As a reminder, if you'd like to join the queue, you may press star one on your telephone keypad now. If you find that your question has been answered, you may remove yourself from the queue by pressing star two. We'll move to our next question. Your line is now open.

Omar Mejias
VP and Equity Research Analyst on Media and Entertainment, Wells Fargo

Good morning, guys, and thanks for the question. This is Omar Mejias at Wells Fargo. First, maybe on capital allocation, how do you guys balance this new capital allocation plan that focuses on shareholder returns versus long-term investments in growth? I think that's been a key consideration for UMG and the board, especially with M&A, JVs, and growing market share in some of these emerging markets. Just curious how you approach that in terms of balancing the level of spend and focus.

Bill Ackman
CEO and Portfolio Manager, Pershing Square

Sure. We agree with management that the first priority of the free cash flow of the business is investments, acquisitions that further improve the competitive position of the company. We think there's a large international opportunity, particularly in kind of smaller markets around the world. That's where the big driver of growth is, and the company's done a very good job of targeted tuck-in and other acquisitions to improve its position, Asia, Africa, other kind of regions around the world. This transaction doesn't in any way take away the company's flexibility to pursue those kinds of transactions. The free cash flow the business will generate after debt service is approximately EUR 8.7 billion just operationally, and that, we think, is probably more than sufficient for what's required for reinvestment in the business.

in addition to that, just maintaining constant leverage, the company will generate an additional EUR 6 billion of capital. That total of EUR 14.9 billion is available to the extent some incredible opportunity were to come along. Now, the company, of course, has been looking for those and pursuing those opportunities for the last 4.5 years since it's been a public company, and the company's only actually identified and executed on EUR 1.8 billion. We have EUR 15 billion of capacity against what the company spent over the previous five years of about EUR 1.8 billion. This is a, whatever, 8x or 7.5x, so 7.7x of incremental flexible capital that can be used for acquisitions.

Now the reality is, we think, the various constraints in terms of UMG's market share and otherwise that make it difficult for the company to do Universal can't buy Warner or Sony. We're not really in a place where EUR 15 billion could be spent, in our view, on investments or acquisitions, which creates the flexibility for that capital to be returned with share repurchases. Does that make sense?

Omar Mejias
VP and Equity Research Analyst on Media and Entertainment, Wells Fargo

That's very helpful. Maybe a follow-up on maybe another topic that's really weighing on the sector is obviously the AI narrative has been challenging for UMG and certainly other folks in the music space. How do you view communication on that front? Then I think there's been some key debates on open source and walled garden approaches in terms of how to adopt some of the initiatives in AI. I think folks are also curious to see if you guys would have a different approach in terms of how do you communicate on the AI front and maybe execute on the space. Thank you.

Bill Ackman
CEO and Portfolio Manager, Pershing Square

We've anticipated the question. We have a few slides that Feroz can walk you through on our thoughts on UMG and AI. Go ahead, Feroz.

Feroz Qayyum
Member of UMG Investment Team, Pershing Square

Sure. Thanks, Omar, for the question. Very topical, given investor scrutiny in general how are businesses being affected by AI. For those following along on page 52, we talk a little bit about how, in our opinion, AI actually further solidifies the role of labels and will hopefully enhance UMG's growth potential. First and foremost, this idea of music flooding the DSPs is not new. That has been happening for several years now, and through that, the labels have maintained share. As that increases further, the labels themselves become an essential curation engine, and for real artists to actually be able to differentiate themselves that actually go global.

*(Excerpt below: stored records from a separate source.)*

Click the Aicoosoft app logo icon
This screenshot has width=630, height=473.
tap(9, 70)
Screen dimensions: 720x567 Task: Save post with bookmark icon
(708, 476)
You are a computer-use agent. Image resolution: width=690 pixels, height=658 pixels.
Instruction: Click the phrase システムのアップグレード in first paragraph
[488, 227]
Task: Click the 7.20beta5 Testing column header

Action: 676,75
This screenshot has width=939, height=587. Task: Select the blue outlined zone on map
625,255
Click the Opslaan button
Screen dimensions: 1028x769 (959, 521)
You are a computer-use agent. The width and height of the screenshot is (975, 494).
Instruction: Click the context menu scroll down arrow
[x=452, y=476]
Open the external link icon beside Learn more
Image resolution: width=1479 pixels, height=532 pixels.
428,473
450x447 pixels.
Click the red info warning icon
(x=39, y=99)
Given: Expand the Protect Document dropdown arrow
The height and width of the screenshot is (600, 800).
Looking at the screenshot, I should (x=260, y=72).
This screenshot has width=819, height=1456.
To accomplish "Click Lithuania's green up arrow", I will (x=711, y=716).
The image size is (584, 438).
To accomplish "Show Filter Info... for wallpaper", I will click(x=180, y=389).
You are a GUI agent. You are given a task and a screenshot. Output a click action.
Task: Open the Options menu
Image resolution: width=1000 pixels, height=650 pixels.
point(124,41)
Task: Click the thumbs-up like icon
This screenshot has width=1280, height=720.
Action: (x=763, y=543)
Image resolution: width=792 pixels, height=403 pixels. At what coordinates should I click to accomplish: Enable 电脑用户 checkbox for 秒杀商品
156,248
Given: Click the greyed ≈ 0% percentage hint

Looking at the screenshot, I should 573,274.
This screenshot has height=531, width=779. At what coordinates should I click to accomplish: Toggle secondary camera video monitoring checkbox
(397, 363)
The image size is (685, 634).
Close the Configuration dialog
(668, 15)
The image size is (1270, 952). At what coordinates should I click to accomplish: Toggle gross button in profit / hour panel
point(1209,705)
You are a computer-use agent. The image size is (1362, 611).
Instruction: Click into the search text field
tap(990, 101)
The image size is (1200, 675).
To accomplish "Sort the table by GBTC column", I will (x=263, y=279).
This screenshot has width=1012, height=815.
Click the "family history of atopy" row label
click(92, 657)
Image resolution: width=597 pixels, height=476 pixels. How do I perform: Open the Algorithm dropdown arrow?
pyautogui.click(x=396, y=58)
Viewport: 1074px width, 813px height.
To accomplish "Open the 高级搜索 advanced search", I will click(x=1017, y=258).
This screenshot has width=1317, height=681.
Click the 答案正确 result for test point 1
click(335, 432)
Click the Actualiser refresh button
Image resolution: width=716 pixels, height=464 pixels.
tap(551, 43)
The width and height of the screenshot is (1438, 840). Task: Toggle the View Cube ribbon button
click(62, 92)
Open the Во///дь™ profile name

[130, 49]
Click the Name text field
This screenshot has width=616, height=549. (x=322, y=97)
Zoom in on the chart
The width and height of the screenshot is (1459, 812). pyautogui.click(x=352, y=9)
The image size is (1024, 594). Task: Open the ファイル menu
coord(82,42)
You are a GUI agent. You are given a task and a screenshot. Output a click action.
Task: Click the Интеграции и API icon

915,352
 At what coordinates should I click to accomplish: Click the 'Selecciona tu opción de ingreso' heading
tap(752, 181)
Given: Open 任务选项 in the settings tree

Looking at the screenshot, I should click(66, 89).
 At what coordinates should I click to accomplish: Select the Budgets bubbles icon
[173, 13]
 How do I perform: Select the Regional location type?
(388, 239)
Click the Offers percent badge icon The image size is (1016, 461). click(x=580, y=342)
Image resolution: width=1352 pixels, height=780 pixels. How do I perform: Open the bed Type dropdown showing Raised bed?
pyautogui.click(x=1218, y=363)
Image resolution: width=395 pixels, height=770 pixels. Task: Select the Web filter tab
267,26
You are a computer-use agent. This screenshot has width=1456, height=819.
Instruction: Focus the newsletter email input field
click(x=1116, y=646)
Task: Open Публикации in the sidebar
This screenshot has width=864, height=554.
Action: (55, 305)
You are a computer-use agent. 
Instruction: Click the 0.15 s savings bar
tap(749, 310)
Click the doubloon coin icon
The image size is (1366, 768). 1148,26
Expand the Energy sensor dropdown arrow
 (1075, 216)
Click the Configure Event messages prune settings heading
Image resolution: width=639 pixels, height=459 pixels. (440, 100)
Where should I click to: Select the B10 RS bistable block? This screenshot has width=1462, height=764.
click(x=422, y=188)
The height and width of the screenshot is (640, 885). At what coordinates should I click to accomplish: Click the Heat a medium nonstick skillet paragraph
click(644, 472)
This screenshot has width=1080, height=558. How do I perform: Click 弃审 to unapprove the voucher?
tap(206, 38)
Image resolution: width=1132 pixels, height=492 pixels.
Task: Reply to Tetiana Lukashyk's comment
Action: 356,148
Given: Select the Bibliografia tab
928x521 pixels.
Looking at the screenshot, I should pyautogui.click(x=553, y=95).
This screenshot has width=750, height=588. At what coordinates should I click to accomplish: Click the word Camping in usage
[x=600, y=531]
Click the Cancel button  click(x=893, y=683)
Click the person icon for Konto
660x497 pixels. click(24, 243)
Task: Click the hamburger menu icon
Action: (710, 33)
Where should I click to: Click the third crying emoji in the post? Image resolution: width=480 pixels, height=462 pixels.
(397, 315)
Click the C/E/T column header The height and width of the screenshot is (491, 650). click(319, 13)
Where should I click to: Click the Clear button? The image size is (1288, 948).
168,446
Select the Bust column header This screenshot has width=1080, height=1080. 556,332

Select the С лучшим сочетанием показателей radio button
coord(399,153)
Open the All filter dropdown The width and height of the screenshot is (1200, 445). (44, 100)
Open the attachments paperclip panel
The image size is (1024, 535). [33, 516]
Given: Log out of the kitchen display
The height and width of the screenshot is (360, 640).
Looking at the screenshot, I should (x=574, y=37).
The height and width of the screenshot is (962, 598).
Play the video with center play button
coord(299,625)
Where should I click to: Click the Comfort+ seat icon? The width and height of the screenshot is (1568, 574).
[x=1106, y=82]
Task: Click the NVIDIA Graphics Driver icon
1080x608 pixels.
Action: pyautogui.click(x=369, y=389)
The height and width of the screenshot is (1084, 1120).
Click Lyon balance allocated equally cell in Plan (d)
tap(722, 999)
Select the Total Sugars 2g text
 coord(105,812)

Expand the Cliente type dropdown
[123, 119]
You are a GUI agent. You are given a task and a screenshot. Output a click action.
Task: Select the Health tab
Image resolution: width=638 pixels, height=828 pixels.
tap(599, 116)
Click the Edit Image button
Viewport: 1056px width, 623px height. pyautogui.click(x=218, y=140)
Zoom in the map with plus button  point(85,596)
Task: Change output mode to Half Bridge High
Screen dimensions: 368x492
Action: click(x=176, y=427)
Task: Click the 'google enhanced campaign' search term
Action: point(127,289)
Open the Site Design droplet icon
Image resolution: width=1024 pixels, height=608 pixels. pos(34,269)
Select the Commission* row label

What's happening today is that most music is actually not listened to, and is actually unmonetized under the new agreements that the major labels have signed with major DSPs. As I mentioned, despite this proliferation, UMG in particular, among the majors, has maintained its market share. What's also notable that you highlighted in your note highlights that you put out yesterday is that this actually creates new opportunities beyond the traditional DSP model. UMG is taking all the necessary steps to defend and protect its IP, but also has struck a number of revenue-generating partnerships. UMG, I would also highlight, was among the first to utilize AI use cases, Now and Then several years ago by the Beatles, releasing simultaneous songs in several languages. What I think is under-discussed broadly is that AI is already being used by real artists today.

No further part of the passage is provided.